(Collected data)

────────

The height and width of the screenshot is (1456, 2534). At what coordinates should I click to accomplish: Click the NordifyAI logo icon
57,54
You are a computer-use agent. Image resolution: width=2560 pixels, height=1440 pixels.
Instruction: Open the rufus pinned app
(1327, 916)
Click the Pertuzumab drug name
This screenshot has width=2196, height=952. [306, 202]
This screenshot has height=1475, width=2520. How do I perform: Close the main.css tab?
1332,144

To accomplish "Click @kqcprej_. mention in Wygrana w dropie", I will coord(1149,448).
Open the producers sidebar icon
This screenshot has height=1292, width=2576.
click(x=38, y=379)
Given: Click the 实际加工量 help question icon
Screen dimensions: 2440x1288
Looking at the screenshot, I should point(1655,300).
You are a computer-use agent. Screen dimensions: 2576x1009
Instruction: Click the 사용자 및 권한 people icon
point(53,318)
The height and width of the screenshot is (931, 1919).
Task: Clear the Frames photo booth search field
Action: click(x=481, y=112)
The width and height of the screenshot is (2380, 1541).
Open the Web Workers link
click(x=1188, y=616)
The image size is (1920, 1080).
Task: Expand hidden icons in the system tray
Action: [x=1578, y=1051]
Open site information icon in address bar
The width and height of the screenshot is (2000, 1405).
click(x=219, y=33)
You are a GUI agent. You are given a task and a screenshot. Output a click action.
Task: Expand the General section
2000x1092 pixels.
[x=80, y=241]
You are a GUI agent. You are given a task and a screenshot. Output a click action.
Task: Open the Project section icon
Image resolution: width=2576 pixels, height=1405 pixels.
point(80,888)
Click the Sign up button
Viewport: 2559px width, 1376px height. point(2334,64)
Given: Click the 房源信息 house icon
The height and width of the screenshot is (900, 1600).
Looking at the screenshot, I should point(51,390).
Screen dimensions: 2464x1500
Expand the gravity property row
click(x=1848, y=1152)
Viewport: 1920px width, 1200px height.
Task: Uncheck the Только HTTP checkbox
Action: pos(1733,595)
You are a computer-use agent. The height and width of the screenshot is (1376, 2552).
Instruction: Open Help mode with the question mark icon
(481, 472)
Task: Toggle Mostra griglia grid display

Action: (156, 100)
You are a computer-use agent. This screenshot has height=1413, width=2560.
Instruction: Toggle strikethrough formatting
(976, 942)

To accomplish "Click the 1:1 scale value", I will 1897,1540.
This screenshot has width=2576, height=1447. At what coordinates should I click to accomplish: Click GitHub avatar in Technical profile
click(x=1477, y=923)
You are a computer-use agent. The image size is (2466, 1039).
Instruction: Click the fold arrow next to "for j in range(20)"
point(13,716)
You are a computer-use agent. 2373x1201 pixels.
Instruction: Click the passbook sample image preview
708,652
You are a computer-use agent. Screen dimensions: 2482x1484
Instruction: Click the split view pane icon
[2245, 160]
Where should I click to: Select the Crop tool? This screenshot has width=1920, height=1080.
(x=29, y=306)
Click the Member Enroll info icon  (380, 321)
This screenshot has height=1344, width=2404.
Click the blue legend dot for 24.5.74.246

────────

▶ [EXERCISE GOAL]: When you reach the line with "Open the Web Workers link" in the records above, start writing out lines exactly, and stop once the line with "Screen dimensions: 2464x1500" has been written; include nothing else.

▶ [TASK ANSWER]:
Open the Web Workers link
click(x=1188, y=616)
The image size is (1920, 1080).
Task: Expand hidden icons in the system tray
Action: [x=1578, y=1051]
Open site information icon in address bar
The width and height of the screenshot is (2000, 1405).
click(x=219, y=33)
You are a GUI agent. You are given a task and a screenshot. Output a click action.
Task: Expand the General section
2000x1092 pixels.
[x=80, y=241]
You are a GUI agent. You are given a task and a screenshot. Output a click action.
Task: Open the Project section icon
Image resolution: width=2576 pixels, height=1405 pixels.
point(80,888)
Click the Sign up button
Viewport: 2559px width, 1376px height. point(2334,64)
Given: Click the 房源信息 house icon
The height and width of the screenshot is (900, 1600).
Looking at the screenshot, I should point(51,390).
Screen dimensions: 2464x1500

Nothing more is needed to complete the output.